Wanna trade those speedlines for a typ89 hub?


----------



## M-technik-3 (Aug 21, 2003)

Man you are making me miss mine now.


----------



## yumyjagermiester (Sep 20, 2002)

*Re: My 4kq on 16's!!! (duandcc)*


_Quote, originally posted by *duandcc* »_
Wanna trade those speedlines for a typ89 hub?









I actually refinished the wheels and they are back on my CQ for winter duty (hopefully the last year < S2 hubs).


----------



## the tankman cometh (Nov 30, 2002)

wait a minut nw4k what is up wit h the tailights man one side is amber and the other is red whats going on here man


----------



## JaredCGT (Jan 3, 2003)

*Re: My 4kq on 16's!!! (NW4KQ driver)*

I will buy some speedlines if anyone has any??


----------



## 84cgtturbo (Apr 3, 2003)

*Re: (the tankman cometh)*

Could be the V8 taillight on one side.

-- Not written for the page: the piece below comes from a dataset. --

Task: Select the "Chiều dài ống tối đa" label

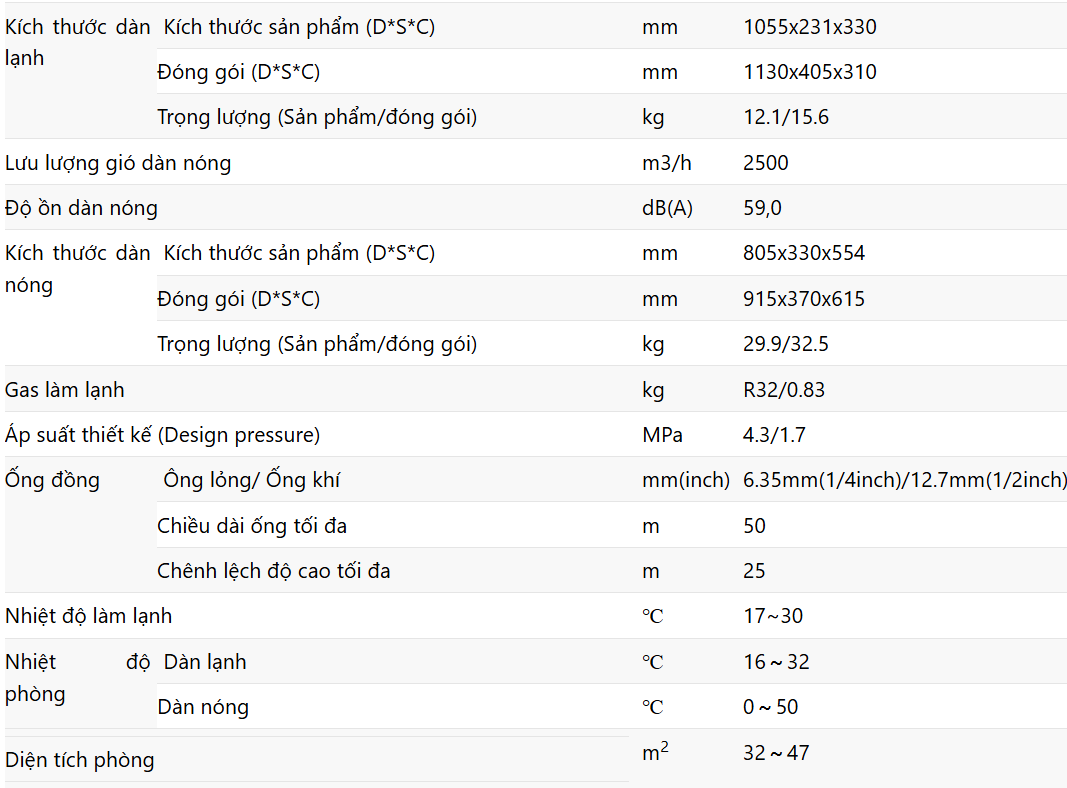Action: (x=252, y=526)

They are all red and do fit the 4K. Or it could be a tint spray of some sort. 
J. 

_Quote, originally posted by *the tankman cometh* »_wait a minut nw4k what is up wit h the tailights man one side is amber and the other is red whats going on here man


----------



## NW4KQ driver (Nov 30, 2001)

*Re: (84cgtturbo)*

Yeah, its "candy apple red" model paint. I was toying around with the all red look tails. I should finish that project some day


----------